* [PATCH v2 1/3] block/nbd: only detach existing iochannel from aio_context
2021-01-29 7:38 [PATCH v2 0/3] block/nbd: fix crashers in reconnect while migrating Roman Kagan
@ 2021-01-29 7:38 ` Roman Kagan
2021-01-29 7:38 ` [PATCH v2 2/3] block/nbd: only enter connection coroutine if it's present Roman Kagan
` (2 subsequent siblings)
3 siblings, 0 replies; 5+ messages in thread
From: Roman Kagan @ 2021-01-29 7:38 UTC (permalink / raw)
To: qemu-devel
Cc: Kevin Wolf, Vladimir Sementsov-Ogievskiy, qemu-block, Max Reitz
When the reconnect in NBD client is in progress, the iochannel used for
NBD connection doesn't exist. Therefore an attempt to detach it from
the aio_context of the parent BlockDriverState results in a NULL pointer
dereference.
The problem is triggerable, in particular, when an outgoing migration is
about to finish, and stopping the dataplane tries to move the
BlockDriverState from the iothread aio_context to the main loop. If the
NBD connection is lost before this point, and the NBD client has entered
the reconnect procedure, QEMU crashes:
#0 qemu_aio_coroutine_enter (ctx=0x5618056c7580, co=0x0)
at /build/qemu-6MF7tq/qemu-5.0.1/util/qemu-coroutine.c:109
#1 0x00005618034b1b68 in nbd_client_attach_aio_context_bh (
opaque=0x561805ed4c00) at /build/qemu-6MF7tq/qemu-5.0.1/block/nbd.c:164
#2 0x000056180353116b in aio_wait_bh (opaque=0x7f60e1e63700)
at /build/qemu-6MF7tq/qemu-5.0.1/util/aio-wait.c:55
#3 0x0000561803530633 in aio_bh_call (bh=0x7f60d40a7e80)
at /build/qemu-6MF7tq/qemu-5.0.1/util/async.c:136
#4 aio_bh_poll (ctx=ctx@entry=0x5618056c7580)

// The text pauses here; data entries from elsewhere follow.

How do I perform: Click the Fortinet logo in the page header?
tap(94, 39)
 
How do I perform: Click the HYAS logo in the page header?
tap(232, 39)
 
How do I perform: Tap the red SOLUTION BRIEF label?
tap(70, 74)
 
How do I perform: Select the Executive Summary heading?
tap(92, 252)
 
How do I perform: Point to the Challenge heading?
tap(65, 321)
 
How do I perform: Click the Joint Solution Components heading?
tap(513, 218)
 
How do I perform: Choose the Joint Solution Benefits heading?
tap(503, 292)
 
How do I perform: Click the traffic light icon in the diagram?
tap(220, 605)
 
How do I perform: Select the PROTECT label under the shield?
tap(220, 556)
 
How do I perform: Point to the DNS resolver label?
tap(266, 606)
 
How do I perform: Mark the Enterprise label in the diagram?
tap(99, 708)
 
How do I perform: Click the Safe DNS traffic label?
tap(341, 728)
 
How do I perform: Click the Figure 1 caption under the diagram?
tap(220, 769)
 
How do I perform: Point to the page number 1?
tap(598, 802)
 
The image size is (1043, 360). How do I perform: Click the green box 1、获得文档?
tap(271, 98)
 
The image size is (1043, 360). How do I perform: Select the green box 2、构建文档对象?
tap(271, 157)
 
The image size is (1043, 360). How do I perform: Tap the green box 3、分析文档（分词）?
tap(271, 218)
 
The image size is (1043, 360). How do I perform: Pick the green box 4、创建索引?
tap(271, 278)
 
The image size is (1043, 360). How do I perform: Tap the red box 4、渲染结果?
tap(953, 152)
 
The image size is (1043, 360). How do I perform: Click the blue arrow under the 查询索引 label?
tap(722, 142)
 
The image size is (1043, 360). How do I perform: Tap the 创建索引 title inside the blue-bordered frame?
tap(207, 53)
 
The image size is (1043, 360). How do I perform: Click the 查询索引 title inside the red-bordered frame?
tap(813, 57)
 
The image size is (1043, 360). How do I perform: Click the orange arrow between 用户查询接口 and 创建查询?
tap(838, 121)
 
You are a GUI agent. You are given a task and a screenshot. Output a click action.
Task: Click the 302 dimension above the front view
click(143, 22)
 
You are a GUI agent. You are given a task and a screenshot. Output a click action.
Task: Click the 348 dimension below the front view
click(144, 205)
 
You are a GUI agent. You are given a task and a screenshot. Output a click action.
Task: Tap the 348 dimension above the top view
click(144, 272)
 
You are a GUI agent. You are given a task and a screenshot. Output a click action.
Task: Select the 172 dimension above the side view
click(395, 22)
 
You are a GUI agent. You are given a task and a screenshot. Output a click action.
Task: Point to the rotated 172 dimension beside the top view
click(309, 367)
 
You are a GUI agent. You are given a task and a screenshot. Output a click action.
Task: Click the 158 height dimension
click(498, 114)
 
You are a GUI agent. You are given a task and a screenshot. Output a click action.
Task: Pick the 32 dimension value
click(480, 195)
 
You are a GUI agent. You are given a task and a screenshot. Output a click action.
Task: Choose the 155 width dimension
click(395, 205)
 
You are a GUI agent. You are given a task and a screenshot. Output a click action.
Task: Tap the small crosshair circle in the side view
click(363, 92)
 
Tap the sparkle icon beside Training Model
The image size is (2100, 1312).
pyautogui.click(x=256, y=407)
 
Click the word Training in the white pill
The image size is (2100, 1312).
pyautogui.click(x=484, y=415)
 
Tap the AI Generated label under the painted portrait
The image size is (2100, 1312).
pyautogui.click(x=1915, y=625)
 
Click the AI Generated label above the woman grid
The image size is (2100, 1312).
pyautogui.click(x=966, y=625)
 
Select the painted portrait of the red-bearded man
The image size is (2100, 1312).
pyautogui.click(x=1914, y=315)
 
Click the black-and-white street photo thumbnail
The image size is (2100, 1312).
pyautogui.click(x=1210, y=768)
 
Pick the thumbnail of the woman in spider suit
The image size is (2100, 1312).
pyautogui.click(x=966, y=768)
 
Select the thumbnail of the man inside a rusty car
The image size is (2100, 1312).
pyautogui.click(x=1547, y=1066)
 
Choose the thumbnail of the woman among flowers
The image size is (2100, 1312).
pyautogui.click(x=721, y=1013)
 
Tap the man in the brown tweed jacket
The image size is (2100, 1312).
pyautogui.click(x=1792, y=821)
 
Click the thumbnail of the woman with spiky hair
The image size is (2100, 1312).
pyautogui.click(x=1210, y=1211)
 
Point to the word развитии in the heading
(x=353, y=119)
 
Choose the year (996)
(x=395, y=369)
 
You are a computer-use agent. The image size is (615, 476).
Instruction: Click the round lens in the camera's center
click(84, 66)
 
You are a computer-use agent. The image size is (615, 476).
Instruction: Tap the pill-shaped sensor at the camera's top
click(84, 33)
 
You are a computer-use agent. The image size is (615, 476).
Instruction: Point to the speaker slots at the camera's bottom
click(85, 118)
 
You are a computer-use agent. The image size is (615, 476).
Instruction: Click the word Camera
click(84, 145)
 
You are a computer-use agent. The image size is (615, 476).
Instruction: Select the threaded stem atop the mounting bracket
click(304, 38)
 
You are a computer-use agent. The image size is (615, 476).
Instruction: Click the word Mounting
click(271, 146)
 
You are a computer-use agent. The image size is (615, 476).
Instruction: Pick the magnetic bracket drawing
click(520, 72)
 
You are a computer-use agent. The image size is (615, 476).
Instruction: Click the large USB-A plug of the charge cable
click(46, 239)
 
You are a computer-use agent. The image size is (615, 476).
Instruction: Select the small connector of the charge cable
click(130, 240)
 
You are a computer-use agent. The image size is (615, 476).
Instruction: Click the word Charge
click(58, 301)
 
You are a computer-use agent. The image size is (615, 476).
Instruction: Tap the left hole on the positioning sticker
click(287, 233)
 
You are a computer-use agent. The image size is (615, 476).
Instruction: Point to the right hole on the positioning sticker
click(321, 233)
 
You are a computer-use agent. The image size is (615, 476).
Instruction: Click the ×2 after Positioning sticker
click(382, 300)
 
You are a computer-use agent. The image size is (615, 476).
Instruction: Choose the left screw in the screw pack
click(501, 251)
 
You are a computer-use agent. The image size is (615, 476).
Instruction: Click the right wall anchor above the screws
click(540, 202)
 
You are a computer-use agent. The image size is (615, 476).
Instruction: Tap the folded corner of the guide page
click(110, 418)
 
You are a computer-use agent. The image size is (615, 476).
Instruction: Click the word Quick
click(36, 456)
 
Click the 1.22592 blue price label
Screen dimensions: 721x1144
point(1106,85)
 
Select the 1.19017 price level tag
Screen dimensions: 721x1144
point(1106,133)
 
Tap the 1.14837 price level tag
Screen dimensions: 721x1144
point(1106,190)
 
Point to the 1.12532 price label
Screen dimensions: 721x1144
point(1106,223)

at /build/qemu-6MF7tq/qemu-5.0.1/util/async.c:164
#5 0x0000561803533e5a in aio_poll (ctx=ctx@entry=0x5618056c7580,
blocking=blocking@entry=true)
at /build/qemu-6MF7tq/qemu-5.0.1/util/aio-posix.c:650
#6 0x000056180353128d in aio_wait_bh_oneshot (ctx=0x5618056c7580,
cb=<optimized out>, opaque=<optimized out>)
at /build/qemu-6MF7tq/qemu-5.0.1/util/aio-wait.c:71
#7 0x000056180345c50a in bdrv_attach_aio_context (new_context=0x5618056c7580,
bs=0x561805ed4c00) at /build/qemu-6MF7tq/qemu-5.0.1/block.c:6172
#8 bdrv_set_aio_context_ignore (bs=bs@entry=0x561805ed4c00,
new_context=new_context@entry=0x5618056c7580,
ignore=ignore@entry=0x7f60e1e63780)
at /build/qemu-6MF7tq/qemu-5.0.1/block.c:6237
#9 0x000056180345c969 in bdrv_child_try_set_aio_context (
bs=bs@entry=0x561805ed4c00, ctx=0x5618056c7580,
ignore_child=<optimized out>, errp=<optimized out>)
at /build/qemu-6MF7tq/qemu-5.0.1/block.c:6332
#10 0x00005618034957db in blk_do_set_aio_context (blk=0x56180695b3f0,
new_context=0x5618056c7580, update_root_node=update_root_node@entry=true,
errp=errp@entry=0x0)
at /build/qemu-6MF7tq/qemu-5.0.1/block/block-backend.c:1989
#11 0x00005618034980bd in blk_set_aio_context (blk=<optimized out>,
new_context=<optimized out>, errp=errp@entry=0x0)
at /build/qemu-6MF7tq/qemu-5.0.1/block/block-backend.c:2010
#12 0x0000561803197953 in virtio_blk_data_plane_stop (vdev=<optimized out>)
at /build/qemu-6MF7tq/qemu-5.0.1/hw/block/dataplane/virtio-blk.c:292
#13 0x00005618033d67bf in virtio_bus_stop_ioeventfd (bus=0x5618056d9f08)
at /build/qemu-6MF7tq/qemu-5.0.1/hw/virtio/virtio-bus.c:245
#14 0x00005618031c9b2e in virtio_vmstate_change (opaque=0x5618056d9f90,
running=0, state=<optimized out>)
at /build/qemu-6MF7tq/qemu-5.0.1/hw/virtio/virtio.c:3220
#15 0x0000561803208bfd in vm_state_notify (running=running@entry=0,
state=state@entry=RUN_STATE_FINISH_MIGRATE)
at /build/qemu-6MF7tq/qemu-5.0.1/softmmu/vl.c:1275
#16 0x0000561803155c02 in do_vm_stop (state=RUN_STATE_FINISH_MIGRATE,
send_stop=<optimized out>) at /build/qemu-6MF7tq/qemu-5.0.1/cpus.c:1032
#17 0x00005618033e3765 in migration_completion (s=0x5618056e6960)
at /build/qemu-6MF7tq/qemu-5.0.1/migration/migration.c:2914
#18 migration_iteration_run (s=0x5618056e6960)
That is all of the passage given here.